Losses, oh losses.....this is only partly tragic, since the loss in question is an appliance. This is now
and that was then.
You will note on closer scrutiny that the dw had its share of rust and duct tape and has been staggering along for um, months that way, failing to drain now and then, being dosed with hot wash and white vinegar to fix it, being taken apart and cleaned, and generally getting a higher level of tlc than it deserved.
It was in fact a bottom of the line dw, only chosen because it was literally the only one on the market which had a swing open lever that HP could operate, at that time he still being able to more or less walk, holding on, and anxious to keep on doing what he could do in the house. But the little pull out doohickeys and the button ones were impossible for him with numb hands. So I sighed and got this one.

* _Material supplied_
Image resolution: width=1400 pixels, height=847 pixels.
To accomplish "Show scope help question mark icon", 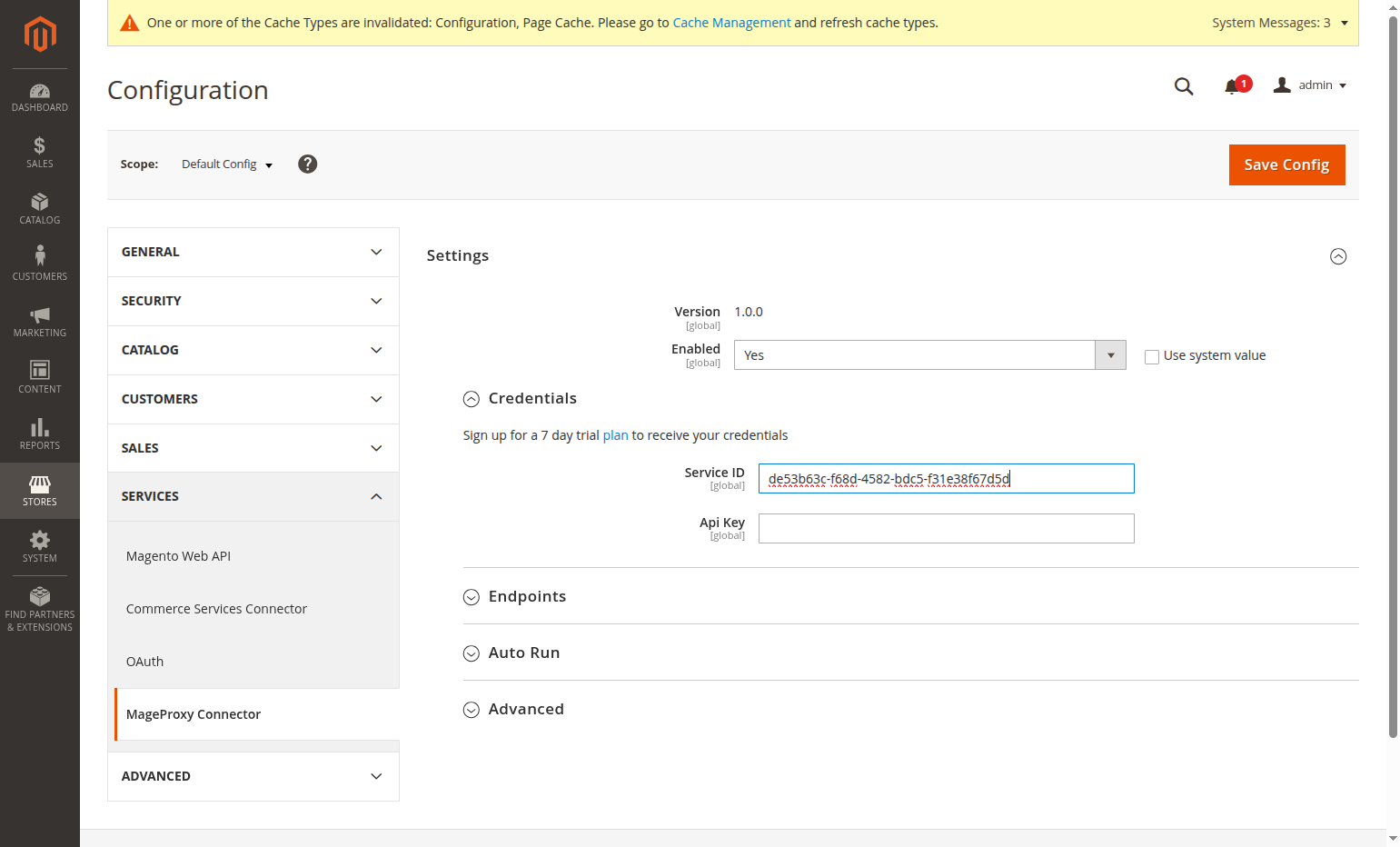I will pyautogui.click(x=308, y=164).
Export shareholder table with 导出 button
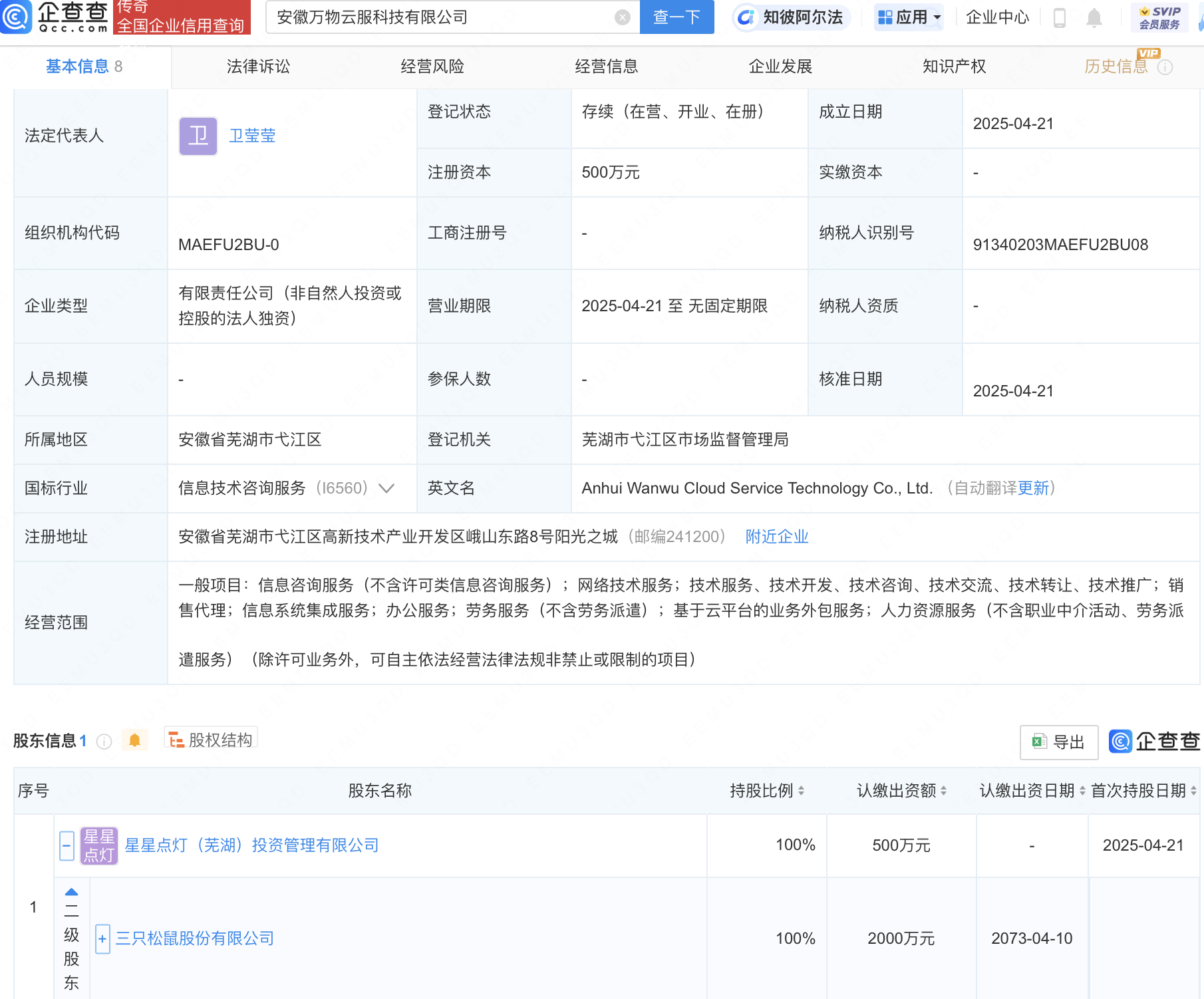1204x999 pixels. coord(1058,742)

==

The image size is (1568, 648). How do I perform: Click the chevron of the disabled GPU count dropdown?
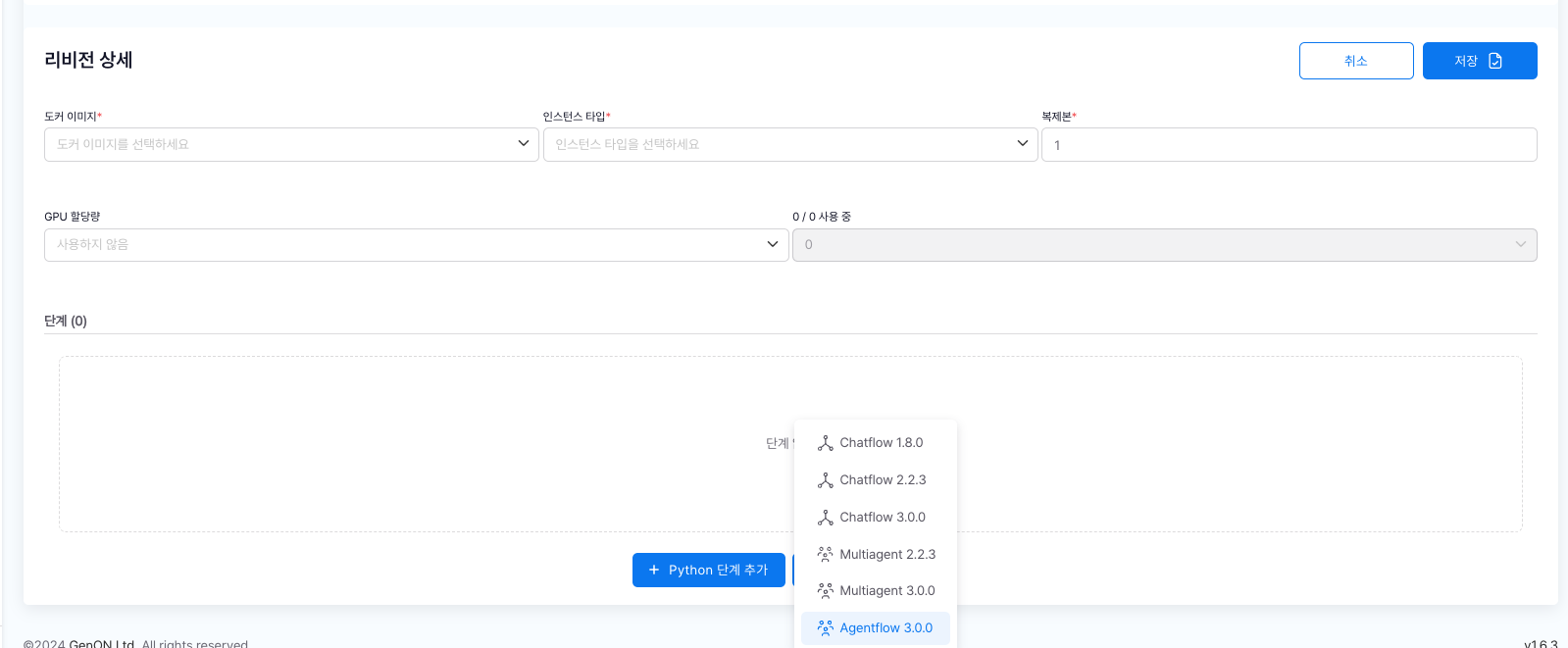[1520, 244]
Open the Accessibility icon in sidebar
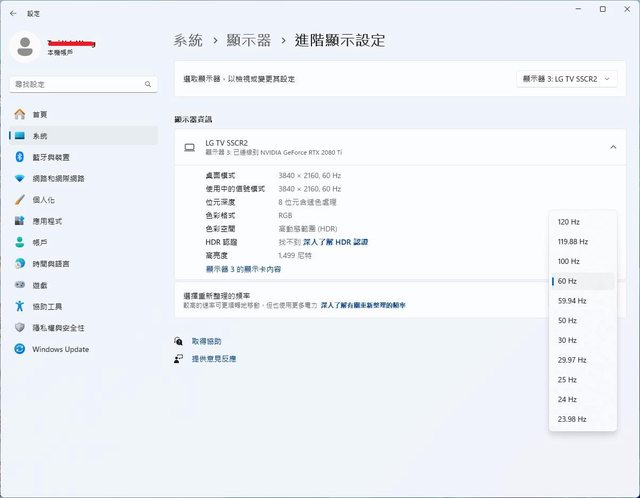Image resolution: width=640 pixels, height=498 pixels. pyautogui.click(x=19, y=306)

* _What this task involves_
Retype the dishwasher post from the top of the page word for word, without changing any spelling, punctuation, or line breaks.

* _Solved problem_
Losses, oh losses.....this is only partly tragic, since the loss in question is an appliance. This is now
and that was then.
You will note on closer scrutiny that the dw had its share of rust and duct tape and has been staggering along for um, months that way, failing to drain now and then, being dosed with hot wash and white vinegar to fix it, being taken apart and cleaned, and generally getting a higher level of tlc than it deserved.
It was in fact a bottom of the line dw, only chosen because it was literally the only one on the market which had a swing open lever that HP could operate, at that time he still being able to more or less walk, holding on, and anxious to keep on doing what he could do in the house. But the little pull out doohickeys and the button ones were impossible for him with numb hands. So I sighed and got this one.